• _About this exercise_: Go to the line that contains "Where should I" in the listing below, then output it and every line after it exactly, omitting pictures.
▼
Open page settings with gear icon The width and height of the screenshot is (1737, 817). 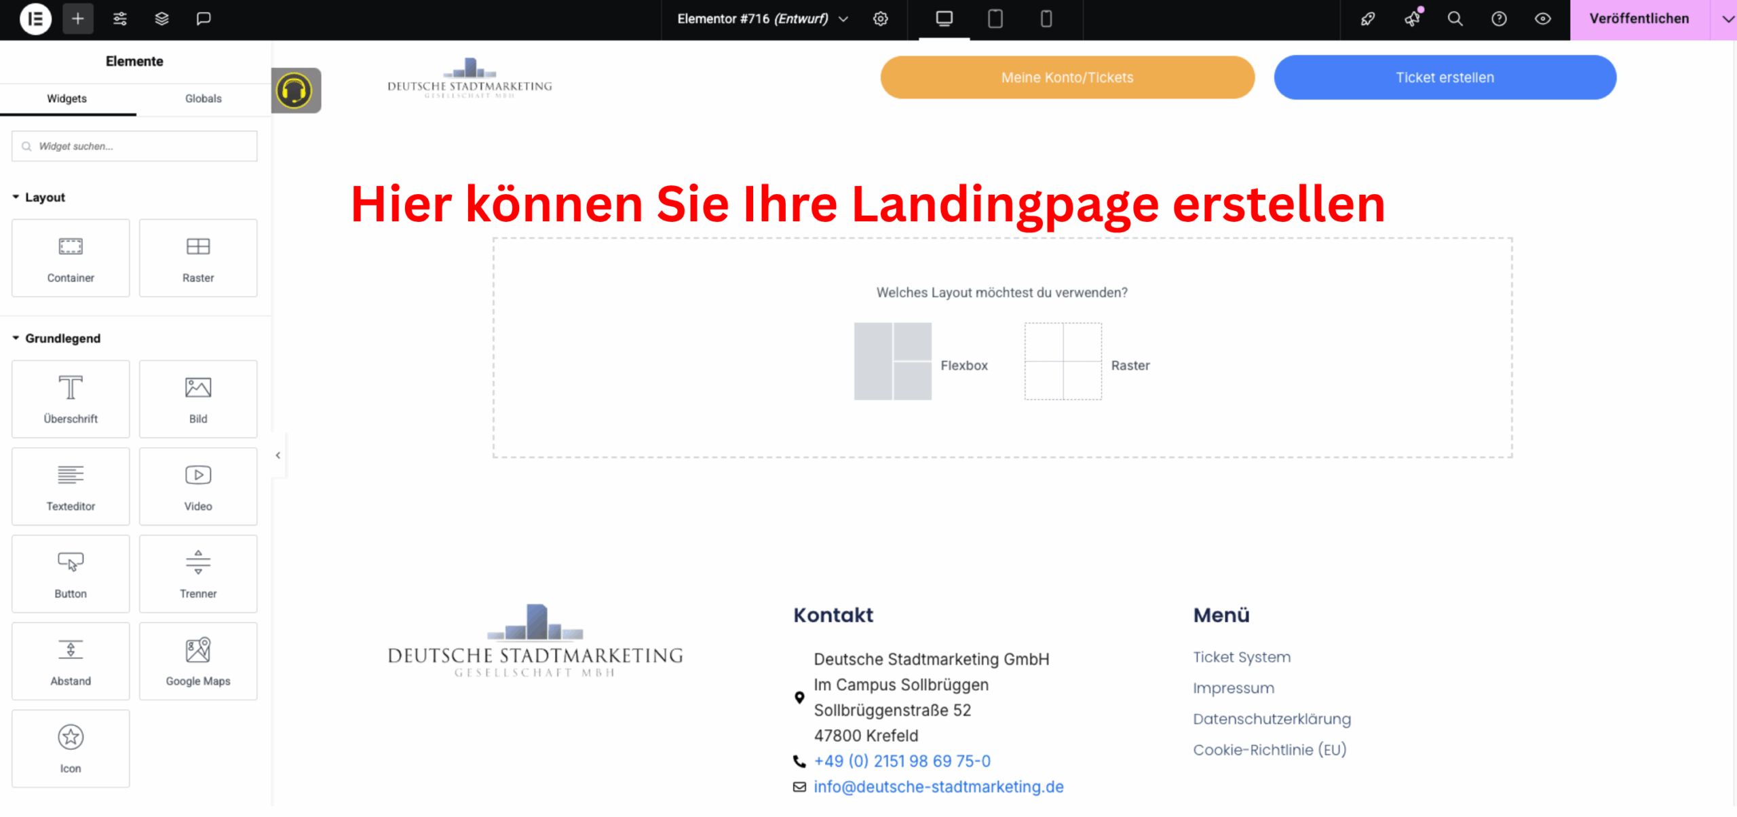pos(880,18)
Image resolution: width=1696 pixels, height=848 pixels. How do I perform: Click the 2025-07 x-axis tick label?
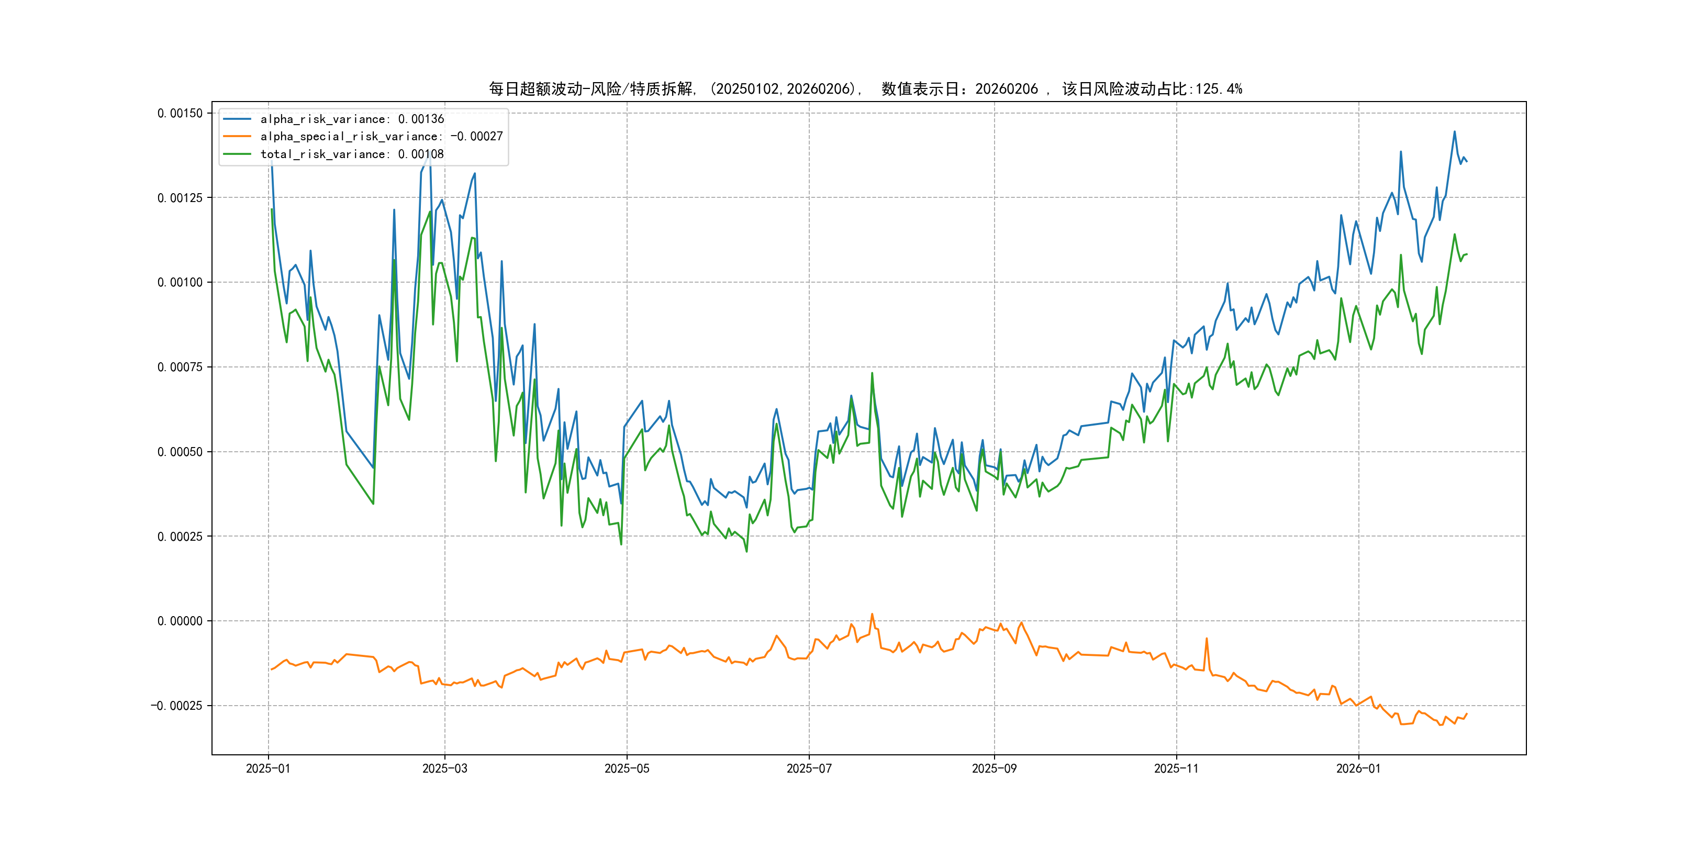(x=808, y=768)
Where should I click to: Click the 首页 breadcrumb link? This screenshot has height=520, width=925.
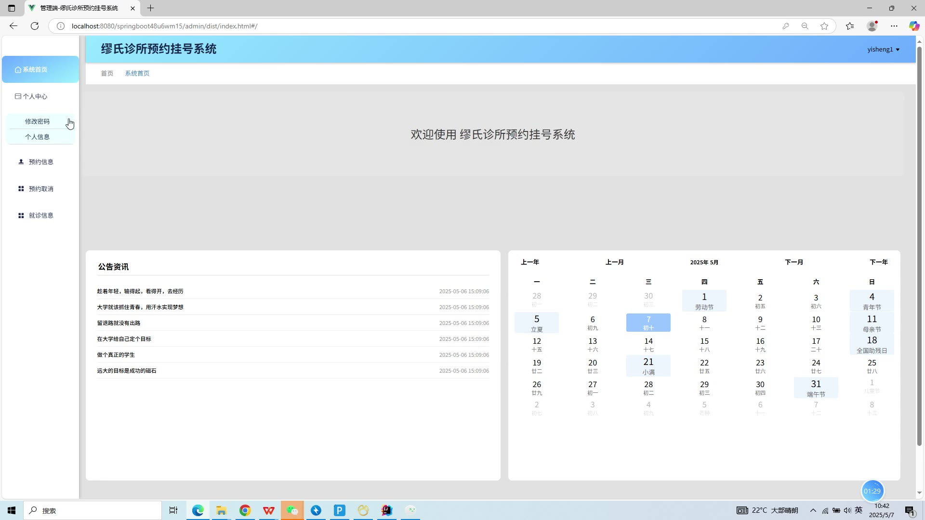[107, 73]

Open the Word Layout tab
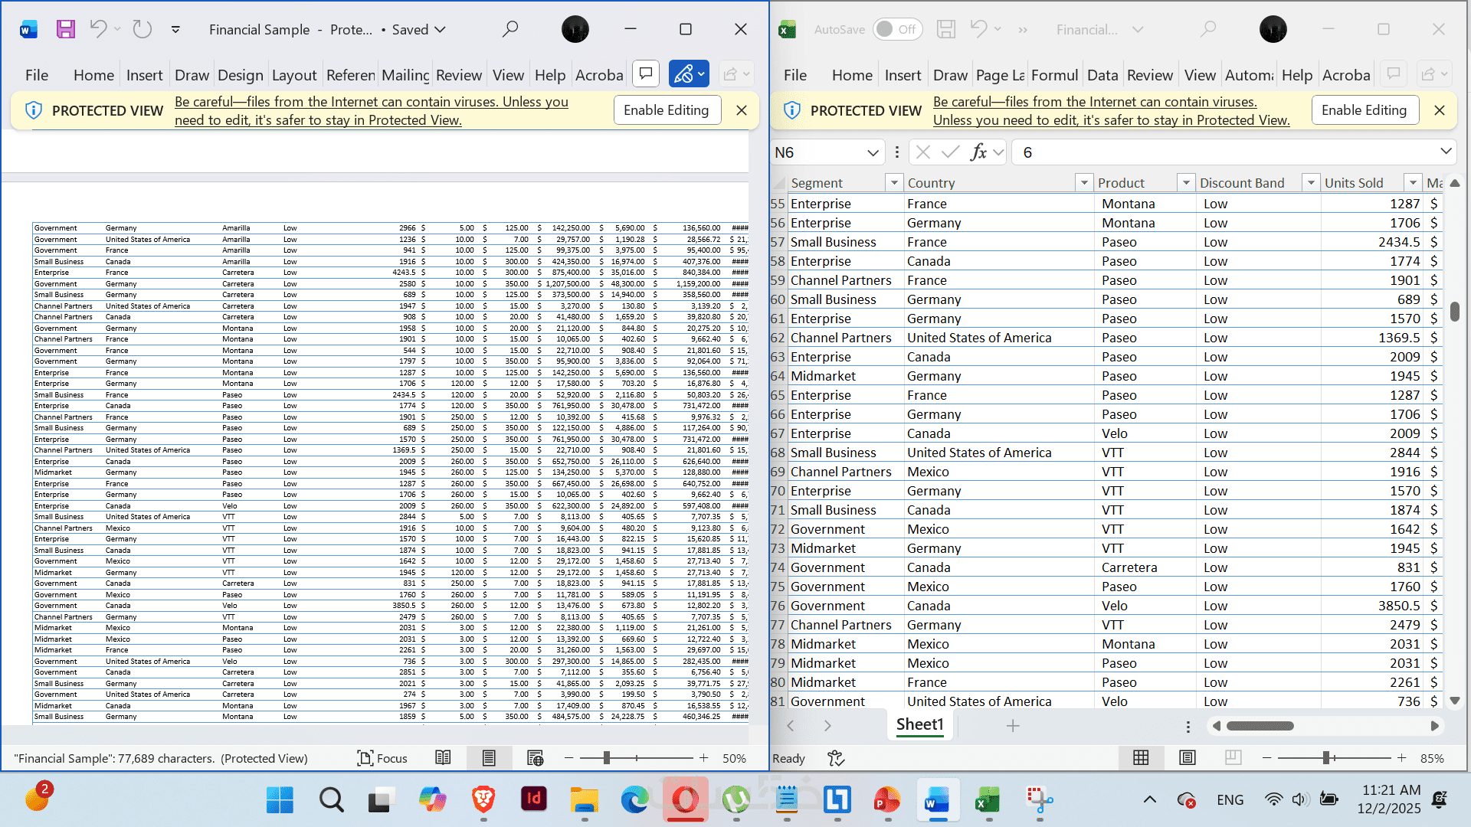pos(293,75)
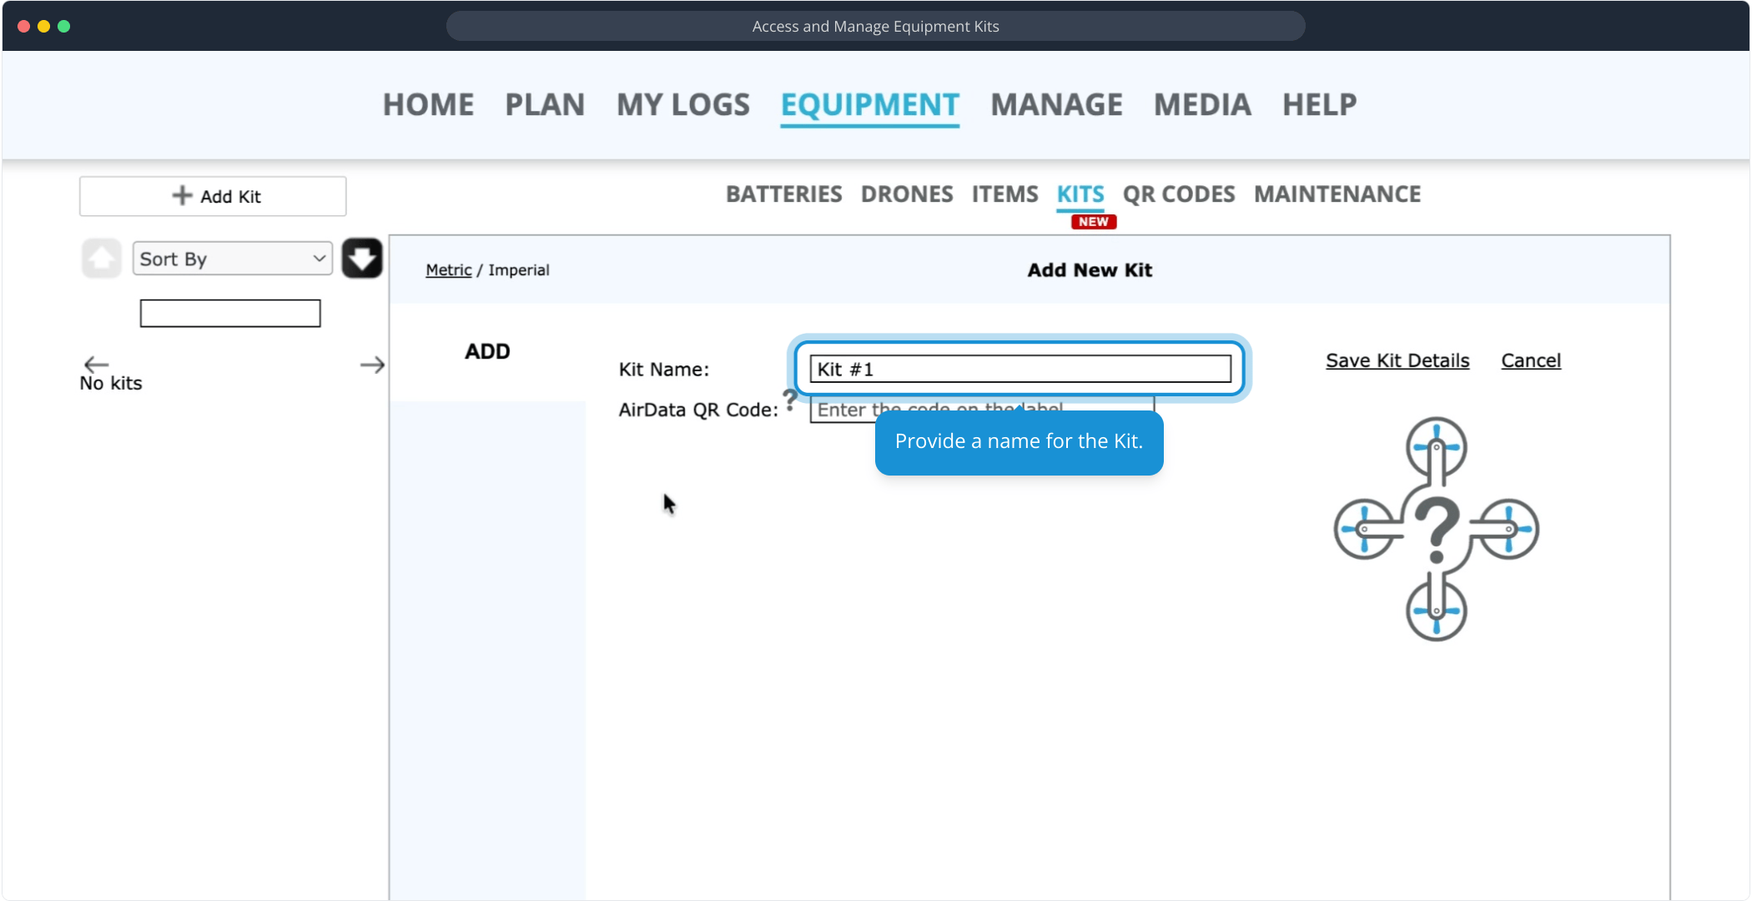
▲
• _Solved problem_:
Where should I click to: Click the 首页 breadcrumb link? This screenshot has height=520, width=925.
[107, 73]

Open the Word Layout tab
pos(293,75)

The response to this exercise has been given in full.